Public investment and the scourge of big numbers

Anybody who hung around downtown Saint Paul during the 2008 Republican National Convention knows that it was a dud for most local businesses. It wasn’t surprising; analysis of other conventions showed somewhat similar results. What sounds like a big infusion of cash barely makes a ripple. But local officials put out a post-mortem assessment saying the convention had dropped a pile of cash on the city anyway, requiring people to ignore their own lying eyes.

Politicians and civic boosters are again tossing around big numbers now that Minneapolis has made its pitch to lure the 2018 Super Bowl to the ZygiDome. It would have a $500 million impact, according to Gov. Dayton, although MPR’s Tim Nelson points out that economists find that figure somewhat preposterous.

This is the world of economic impact analysis, which is highly questionable math that guides public policy.

How so?

Take the Canadian energy firm, Kinder Morgan, which has recently submitted a 15,000 page application to expand an oil pipeline, pointing out that although oil spills might be a problem, they result in economic development because of the money they bring into a community. (h/t: Press Progress)

The example “should lead us to re-examine what we accept as proof of the economic benefits of projects in general,” an energy professor, Andrew Leach, writes on Maclean’s this week.

There are, basically, two issues with this method, and both are wonderfully illustrated by the oil spill example. First, the method is agnostic as to what the money is spent on, so money spent cleaning up an oil spill looks remarkably similar to money spent building a new hospital or school in terms of economic impact. Second, the technique generally does not account for where the money comes from, or how it would otherwise have been spent. Money spent on a hockey arena in Edmonton might otherwise have been spent on light rail or tax reductions, both of which would also have economic impacts. In the case of an oil spill cleanup, the costs are likely to be directly incurred by an insurance company, but the premiums paid for that insurance come at the expense of the value of the oil transportation service—the higher the expected clean-up costs from oil spills, the higher insurance premiums will be, and this will mean higher pipeline tolls, which in turn implies lower profits, taxes, and royalties on the products shipped. Simply-put, there’s no free lunch.

Economic impact analysis leads to what economists have known for decades as the broken windows fallacy—the idea that rebuilding existing things creates economic growth by requiring people to spend money. The oil spill is a perfect example of this fallacy, but of course it’s one in which we all know intuitively that oil spills are bad, so it seems ridiculous to talk about the benefits of cleaning them up. The fact that the technique we use to evaluate the benefits of spending in general only makes sense when we know the spending is beneficial should raise more than a few flags.Economic impact analysis is a wonderful tool for confirming your pre-existing biases and for justifying anything. For this reason, it’s a terrible tool for analyzing economic benefits because it never yields negative numbers—all spending is good spending as far as an economic impact analysis is concerned. All spending creates jobs. The trick, it seems, is to only listen to the results when it’s a project you like.

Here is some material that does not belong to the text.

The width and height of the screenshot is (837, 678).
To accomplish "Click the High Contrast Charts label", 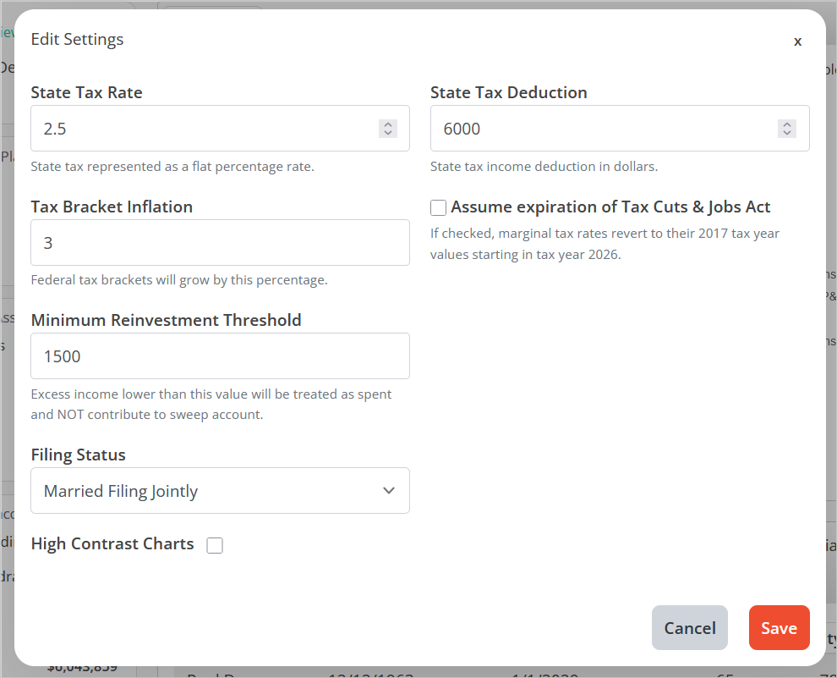I will coord(112,544).
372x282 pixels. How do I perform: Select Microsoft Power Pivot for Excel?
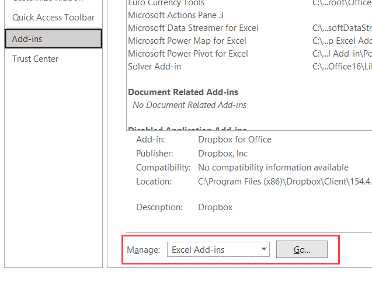[188, 54]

Leach says there likely isn’t an economic impact technique “both more universally loathed by academic experts in the field and at the same time widely used in public policy than economic impact analysis.” It’s an indication,
Leach says, that we’re “doing project evaluation wrong.”

Whether it’s a pipeline, a stadium, or the proposed PolyMet mine, the better method, Leach says, is whether a social return on investment outweighs the resources used.

Some of these same issues also arise when it comes to valuing a “job”—a salary paid to someone is not a gift, but a payment for services, and a worker employed on this project may or may not have been employed elsewhere in its absence. So, how would a cost-benefit analysis value a job? Supposing that the salaries are paid by Canadians to Canadians, you’d be close to zero-sum as long as the labour market is at or close to full employment. It would be reasonable to assume, in that case, that the workers employed building a pipeline would be otherwise employed building something else in the absence of the pipeline project, and so the impact on their well-being is limited. Similarly, from the employer’s perspective, they pay the wages, but also receive the value of the labour, and in a tight labour market those two should be close to equal at the margin.